We analyzed characteristics whereby TXI significantly improved visibility scale scores of EGC by considering the impact among endoscopists who evaluated the endoscopic images; however, we could not extract the characteristics. The results showed a tendency for TXI to always be superior to WLI, regardless of the lesion characteristics or endoscopist’s experience. Particularly, TXI can enhance the visibility of EGC regardless of lesion color, morphological type, location, the status of H. pylori infection, atrophic gastritis, and histology and intestinal metaplasia. This result was similar to that previously reported in studies examining the visibility of gastric neoplasms using LCI [9, 10].

In this study, TXI resulted in better gastric neoplasms visibility scale scores than WLI; however, it remains unclear whether TXI actually improved EGC detection. The effectiveness of NBI in the detection of EGC is still controversial. The usefulness of LCI in detecting neoplasm in the upper gastrointestinal tract has been reported in a randomized controlled trials, and further studies should be conducted to determine which IEE is most effective. The improved resolution may also contribute to the detection rates, because this study demonstrates that the visibility scale scores of NE was significantly better than that of CE. Although 0-IIb lesions with minimal color changes are rare, TXI has limited visibility enhancement for these lesions. Thus, other modalities, such as magnifying endoscopy and NBI, may be superior for detecting 0-IIb lesions [36].

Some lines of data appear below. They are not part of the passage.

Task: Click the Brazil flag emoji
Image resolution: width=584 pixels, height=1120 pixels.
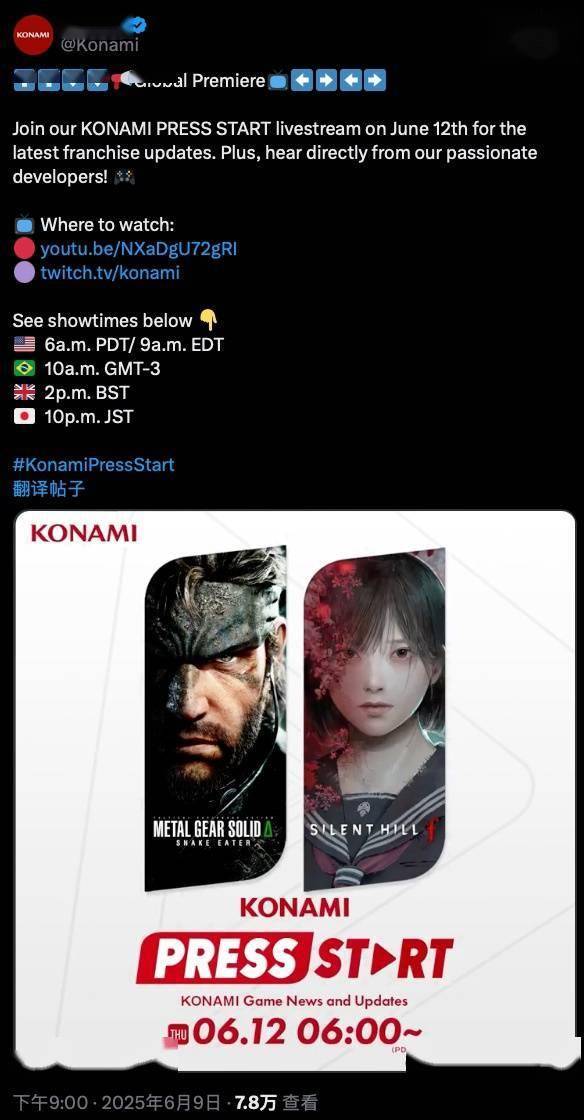Action: pyautogui.click(x=24, y=369)
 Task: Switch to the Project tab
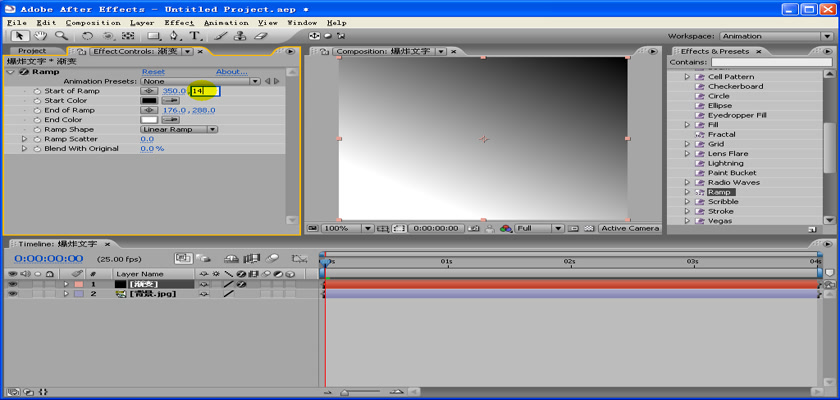pyautogui.click(x=32, y=51)
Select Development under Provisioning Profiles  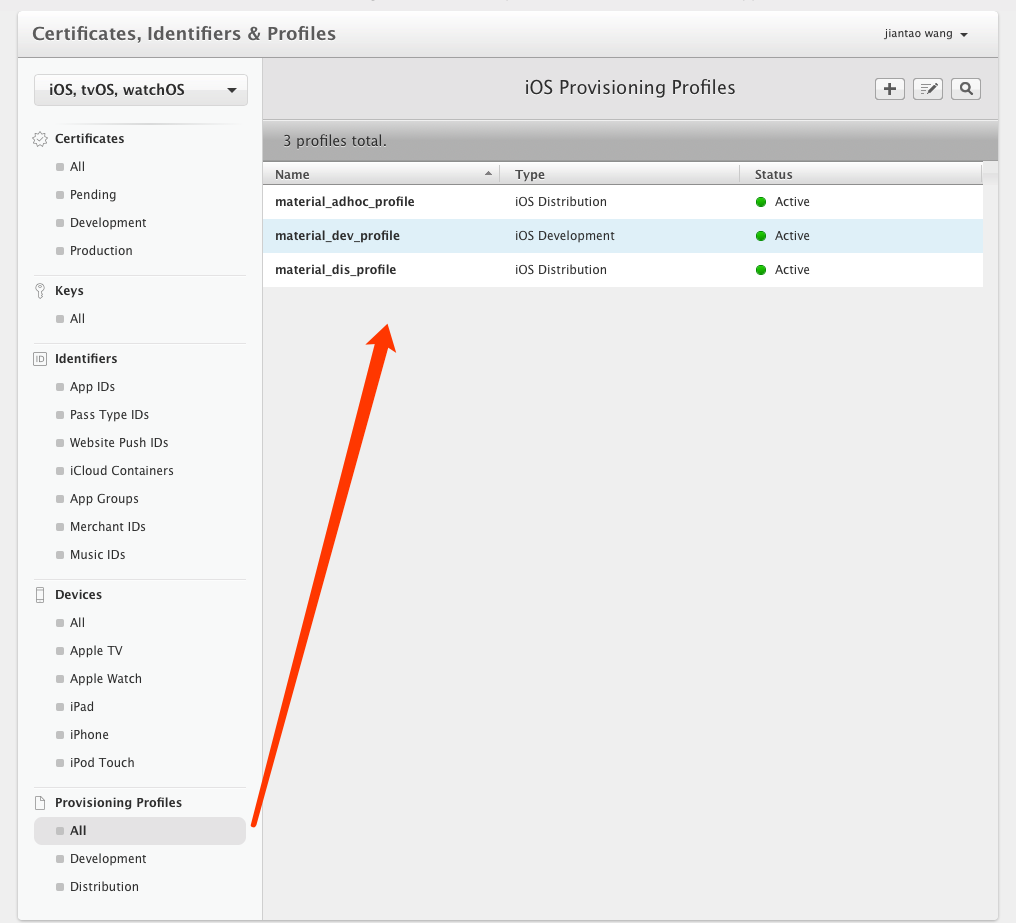click(108, 859)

This study had some limitations. First, the modalities were not completely blinded while scoring the visibility scale. Therefore, it is undeniable that reviewers may have rated TXI higher than WLI. Second, endoscopic examinations were conducted by expert endoscopists at a single center. Since it is necessary to maintain high-quality examinations and obtain appropriate endoscopic images, we included endoscopists with experience in the protocol. Third, the images captured with each endoscope and modality differed; six images were acquired per lesion at different times, and the conditions varied slightly depending on gastric peristalsis, air insufflation and endoscope stability.

Conclusions

TXI improved the visibility scale scores of gastric neoplasms compared with those of WLI. Moreover, NE has the potential to improve visibility compared to CE.